* [AIM]
Switch every "GUI agent" in the listing below to "screen assistant" and write out the whole listing again, with nothing else changed.

* [STORED RECORDS]

-=-=-=-=-

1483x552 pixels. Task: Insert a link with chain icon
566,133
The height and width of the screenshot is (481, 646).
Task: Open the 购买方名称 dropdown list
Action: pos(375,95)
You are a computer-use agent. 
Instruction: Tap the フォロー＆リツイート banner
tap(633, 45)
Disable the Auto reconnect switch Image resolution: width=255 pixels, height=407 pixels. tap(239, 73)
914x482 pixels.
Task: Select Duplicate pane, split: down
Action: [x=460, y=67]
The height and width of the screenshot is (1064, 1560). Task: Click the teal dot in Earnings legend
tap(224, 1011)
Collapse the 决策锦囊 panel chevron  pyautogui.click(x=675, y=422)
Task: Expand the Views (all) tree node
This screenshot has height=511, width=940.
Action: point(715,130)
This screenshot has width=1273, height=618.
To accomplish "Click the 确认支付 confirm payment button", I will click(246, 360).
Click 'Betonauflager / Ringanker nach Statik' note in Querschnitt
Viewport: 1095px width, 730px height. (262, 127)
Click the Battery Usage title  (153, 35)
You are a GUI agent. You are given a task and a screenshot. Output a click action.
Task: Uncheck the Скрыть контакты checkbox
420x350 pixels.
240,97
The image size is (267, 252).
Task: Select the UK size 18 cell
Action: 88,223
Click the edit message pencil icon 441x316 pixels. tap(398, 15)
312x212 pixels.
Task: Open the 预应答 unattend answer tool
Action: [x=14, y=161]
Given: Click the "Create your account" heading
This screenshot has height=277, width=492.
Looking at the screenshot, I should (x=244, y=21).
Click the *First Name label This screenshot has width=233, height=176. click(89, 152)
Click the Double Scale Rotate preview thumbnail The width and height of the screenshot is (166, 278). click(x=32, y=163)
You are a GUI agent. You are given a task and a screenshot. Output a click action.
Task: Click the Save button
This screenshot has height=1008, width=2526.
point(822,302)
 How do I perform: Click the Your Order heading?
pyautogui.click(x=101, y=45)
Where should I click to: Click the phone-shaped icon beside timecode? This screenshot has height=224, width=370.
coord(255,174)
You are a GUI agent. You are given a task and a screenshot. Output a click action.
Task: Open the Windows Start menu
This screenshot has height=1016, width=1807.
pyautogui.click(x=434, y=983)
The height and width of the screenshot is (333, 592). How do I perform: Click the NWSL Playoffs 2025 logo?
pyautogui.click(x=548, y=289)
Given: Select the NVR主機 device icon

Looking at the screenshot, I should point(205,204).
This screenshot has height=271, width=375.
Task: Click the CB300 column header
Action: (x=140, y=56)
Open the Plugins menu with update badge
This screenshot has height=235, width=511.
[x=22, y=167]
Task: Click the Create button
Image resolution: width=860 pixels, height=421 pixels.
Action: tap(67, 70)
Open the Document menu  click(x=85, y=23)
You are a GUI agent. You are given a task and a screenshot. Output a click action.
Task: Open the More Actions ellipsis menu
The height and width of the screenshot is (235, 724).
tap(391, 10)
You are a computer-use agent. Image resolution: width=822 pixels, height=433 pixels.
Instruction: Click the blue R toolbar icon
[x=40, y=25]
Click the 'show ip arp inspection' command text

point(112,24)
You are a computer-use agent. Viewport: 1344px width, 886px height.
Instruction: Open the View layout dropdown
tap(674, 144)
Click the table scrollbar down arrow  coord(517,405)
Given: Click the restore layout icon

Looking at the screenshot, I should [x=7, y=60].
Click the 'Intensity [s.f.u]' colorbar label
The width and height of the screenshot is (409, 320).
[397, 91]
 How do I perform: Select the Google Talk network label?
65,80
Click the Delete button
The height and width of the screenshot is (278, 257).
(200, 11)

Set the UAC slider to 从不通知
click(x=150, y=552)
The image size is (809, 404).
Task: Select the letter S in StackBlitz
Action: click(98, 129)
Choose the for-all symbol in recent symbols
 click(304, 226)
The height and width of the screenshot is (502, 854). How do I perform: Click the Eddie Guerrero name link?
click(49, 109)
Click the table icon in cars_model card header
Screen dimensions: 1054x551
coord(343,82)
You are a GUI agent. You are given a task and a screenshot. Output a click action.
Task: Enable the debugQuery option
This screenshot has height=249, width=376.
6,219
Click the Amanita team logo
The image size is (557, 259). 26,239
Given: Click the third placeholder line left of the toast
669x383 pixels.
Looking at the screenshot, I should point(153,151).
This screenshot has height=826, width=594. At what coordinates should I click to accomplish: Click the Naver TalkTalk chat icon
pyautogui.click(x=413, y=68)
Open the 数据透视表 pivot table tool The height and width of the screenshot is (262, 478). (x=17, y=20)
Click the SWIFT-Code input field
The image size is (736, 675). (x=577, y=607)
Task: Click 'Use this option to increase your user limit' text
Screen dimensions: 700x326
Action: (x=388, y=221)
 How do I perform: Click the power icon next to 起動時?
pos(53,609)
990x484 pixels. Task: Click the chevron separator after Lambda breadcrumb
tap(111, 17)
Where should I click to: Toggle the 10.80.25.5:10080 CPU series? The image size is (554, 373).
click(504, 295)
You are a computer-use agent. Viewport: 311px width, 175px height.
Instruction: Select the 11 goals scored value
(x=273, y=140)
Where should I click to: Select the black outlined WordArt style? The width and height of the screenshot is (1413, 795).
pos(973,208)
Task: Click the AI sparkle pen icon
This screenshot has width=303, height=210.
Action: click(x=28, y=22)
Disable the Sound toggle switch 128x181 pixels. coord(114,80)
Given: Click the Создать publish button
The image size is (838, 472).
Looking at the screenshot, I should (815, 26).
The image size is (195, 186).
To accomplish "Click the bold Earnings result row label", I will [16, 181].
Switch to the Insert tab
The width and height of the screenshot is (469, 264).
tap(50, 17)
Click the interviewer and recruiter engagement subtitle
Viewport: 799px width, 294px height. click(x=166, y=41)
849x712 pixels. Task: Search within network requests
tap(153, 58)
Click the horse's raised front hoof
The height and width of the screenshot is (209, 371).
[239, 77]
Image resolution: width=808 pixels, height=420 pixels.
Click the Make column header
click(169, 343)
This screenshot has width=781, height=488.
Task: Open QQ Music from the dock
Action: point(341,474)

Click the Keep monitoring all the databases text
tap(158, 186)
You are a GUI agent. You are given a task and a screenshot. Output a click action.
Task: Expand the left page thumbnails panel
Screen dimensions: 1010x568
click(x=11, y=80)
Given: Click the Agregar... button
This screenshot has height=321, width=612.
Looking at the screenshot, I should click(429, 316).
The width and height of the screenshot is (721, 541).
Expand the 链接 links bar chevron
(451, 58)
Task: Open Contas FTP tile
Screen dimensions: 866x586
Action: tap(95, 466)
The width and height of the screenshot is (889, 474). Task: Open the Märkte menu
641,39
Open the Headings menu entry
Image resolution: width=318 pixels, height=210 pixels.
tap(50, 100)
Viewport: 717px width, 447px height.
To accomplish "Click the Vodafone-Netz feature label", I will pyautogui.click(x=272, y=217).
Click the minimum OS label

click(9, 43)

-=-=-=-=-

* [CORRECT RESPONSE]
1483x552 pixels. Task: Insert a link with chain icon
566,133
The height and width of the screenshot is (481, 646).
Task: Open the 购买方名称 dropdown list
Action: pos(375,95)
You are a computer-use agent. 
Instruction: Tap the フォロー＆リツイート banner
tap(633, 45)
Disable the Auto reconnect switch Image resolution: width=255 pixels, height=407 pixels. tap(239, 73)
914x482 pixels.
Task: Select Duplicate pane, split: down
Action: [x=460, y=67]
The height and width of the screenshot is (1064, 1560). Task: Click the teal dot in Earnings legend
tap(224, 1011)
Collapse the 决策锦囊 panel chevron  pyautogui.click(x=675, y=422)
Task: Expand the Views (all) tree node
This screenshot has height=511, width=940.
Action: point(715,130)
This screenshot has width=1273, height=618.
To accomplish "Click the 确认支付 confirm payment button", I will click(246, 360).
Click 'Betonauflager / Ringanker nach Statik' note in Querschnitt
Viewport: 1095px width, 730px height. (262, 127)
Click the Battery Usage title  (153, 35)
You are a screen assistant. You are given a task and a screenshot. Output a click action.
Task: Uncheck the Скрыть контакты checkbox
420x350 pixels.
240,97
The image size is (267, 252).
Task: Select the UK size 18 cell
Action: 88,223
Click the edit message pencil icon 441x316 pixels. tap(398, 15)
312x212 pixels.
Task: Open the 预应答 unattend answer tool
Action: [x=14, y=161]
Given: Click the "Create your account" heading
This screenshot has height=277, width=492.
Looking at the screenshot, I should (x=244, y=21).
Click the *First Name label This screenshot has width=233, height=176. click(89, 152)
Click the Double Scale Rotate preview thumbnail The width and height of the screenshot is (166, 278). click(x=32, y=163)
You are a screen assistant. You are given a task and a screenshot. Output a click action.
Task: Click the Save button
This screenshot has height=1008, width=2526.
point(822,302)
 How do I perform: Click the Your Order heading?
pyautogui.click(x=101, y=45)
Where should I click to: Click the phone-shaped icon beside timecode? This screenshot has height=224, width=370.
coord(255,174)
You are a screen assistant. You are given a task and a screenshot. Output a click action.
Task: Open the Windows Start menu
This screenshot has height=1016, width=1807.
pyautogui.click(x=434, y=983)
The height and width of the screenshot is (333, 592). How do I perform: Click the NWSL Playoffs 2025 logo?
pyautogui.click(x=548, y=289)
Given: Select the NVR主機 device icon

Looking at the screenshot, I should point(205,204).
This screenshot has height=271, width=375.
Task: Click the CB300 column header
Action: (x=140, y=56)
Open the Plugins menu with update badge
This screenshot has height=235, width=511.
[x=22, y=167]
Task: Click the Create button
Image resolution: width=860 pixels, height=421 pixels.
Action: tap(67, 70)
Open the Document menu  click(x=85, y=23)
You are a screen assistant. You are given a task and a screenshot. Output a click action.
Task: Open the More Actions ellipsis menu
The height and width of the screenshot is (235, 724).
tap(391, 10)
You are a computer-use agent. Image resolution: width=822 pixels, height=433 pixels.
Instruction: Click the blue R toolbar icon
[x=40, y=25]
Click the 'show ip arp inspection' command text

point(112,24)
You are a computer-use agent. Viewport: 1344px width, 886px height.
Instruction: Open the View layout dropdown
tap(674, 144)
Click the table scrollbar down arrow  coord(517,405)
Given: Click the restore layout icon

Looking at the screenshot, I should [x=7, y=60].
Click the 'Intensity [s.f.u]' colorbar label
The width and height of the screenshot is (409, 320).
[397, 91]
 How do I perform: Select the Google Talk network label?
65,80
Click the Delete button
The height and width of the screenshot is (278, 257).
(200, 11)

Set the UAC slider to 从不通知
click(x=150, y=552)
The image size is (809, 404).
Task: Select the letter S in StackBlitz
Action: click(98, 129)
Choose the for-all symbol in recent symbols
 click(304, 226)
The height and width of the screenshot is (502, 854). How do I perform: Click the Eddie Guerrero name link?
click(49, 109)
Click the table icon in cars_model card header
Screen dimensions: 1054x551
coord(343,82)
You are a screen assistant. You are given a task and a screenshot. Output a click action.
Task: Enable the debugQuery option
This screenshot has height=249, width=376.
6,219
Click the Amanita team logo
The image size is (557, 259). 26,239
Given: Click the third placeholder line left of the toast
669x383 pixels.
Looking at the screenshot, I should point(153,151).
This screenshot has height=826, width=594. At what coordinates should I click to accomplish: Click the Naver TalkTalk chat icon
pyautogui.click(x=413, y=68)
Open the 数据透视表 pivot table tool The height and width of the screenshot is (262, 478). (x=17, y=20)
Click the SWIFT-Code input field
The image size is (736, 675). (x=577, y=607)
Task: Click 'Use this option to increase your user limit' text
Screen dimensions: 700x326
Action: (x=388, y=221)
 How do I perform: Click the power icon next to 起動時?
pos(53,609)
990x484 pixels. Task: Click the chevron separator after Lambda breadcrumb
tap(111, 17)
Where should I click to: Toggle the 10.80.25.5:10080 CPU series? The image size is (554, 373).
click(504, 295)
You are a computer-use agent. Viewport: 311px width, 175px height.
Instruction: Select the 11 goals scored value
(x=273, y=140)
Where should I click to: Select the black outlined WordArt style? The width and height of the screenshot is (1413, 795).
pos(973,208)
Task: Click the AI sparkle pen icon
This screenshot has width=303, height=210.
Action: click(x=28, y=22)
Disable the Sound toggle switch 128x181 pixels. coord(114,80)
Given: Click the Создать publish button
The image size is (838, 472).
Looking at the screenshot, I should (815, 26).
The image size is (195, 186).
To accomplish "Click the bold Earnings result row label", I will [16, 181].
Switch to the Insert tab
The width and height of the screenshot is (469, 264).
tap(50, 17)
Click the interviewer and recruiter engagement subtitle
Viewport: 799px width, 294px height. click(x=166, y=41)
849x712 pixels. Task: Search within network requests
tap(153, 58)
Click the horse's raised front hoof
The height and width of the screenshot is (209, 371).
[239, 77]
Image resolution: width=808 pixels, height=420 pixels.
Click the Make column header
click(169, 343)
This screenshot has width=781, height=488.
Task: Open QQ Music from the dock
Action: point(341,474)

Click the Keep monitoring all the databases text
tap(158, 186)
You are a screen assistant. You are given a task and a screenshot. Output a click action.
Task: Expand the left page thumbnails panel
Screen dimensions: 1010x568
click(x=11, y=80)
Given: Click the Agregar... button
This screenshot has height=321, width=612.
Looking at the screenshot, I should click(429, 316).
The width and height of the screenshot is (721, 541).
Expand the 链接 links bar chevron
(451, 58)
Task: Open Contas FTP tile
Screen dimensions: 866x586
Action: tap(95, 466)
The width and height of the screenshot is (889, 474). Task: Open the Märkte menu
641,39
Open the Headings menu entry
Image resolution: width=318 pixels, height=210 pixels.
tap(50, 100)
Viewport: 717px width, 447px height.
To accomplish "Click the Vodafone-Netz feature label", I will pyautogui.click(x=272, y=217).
Click the minimum OS label

click(9, 43)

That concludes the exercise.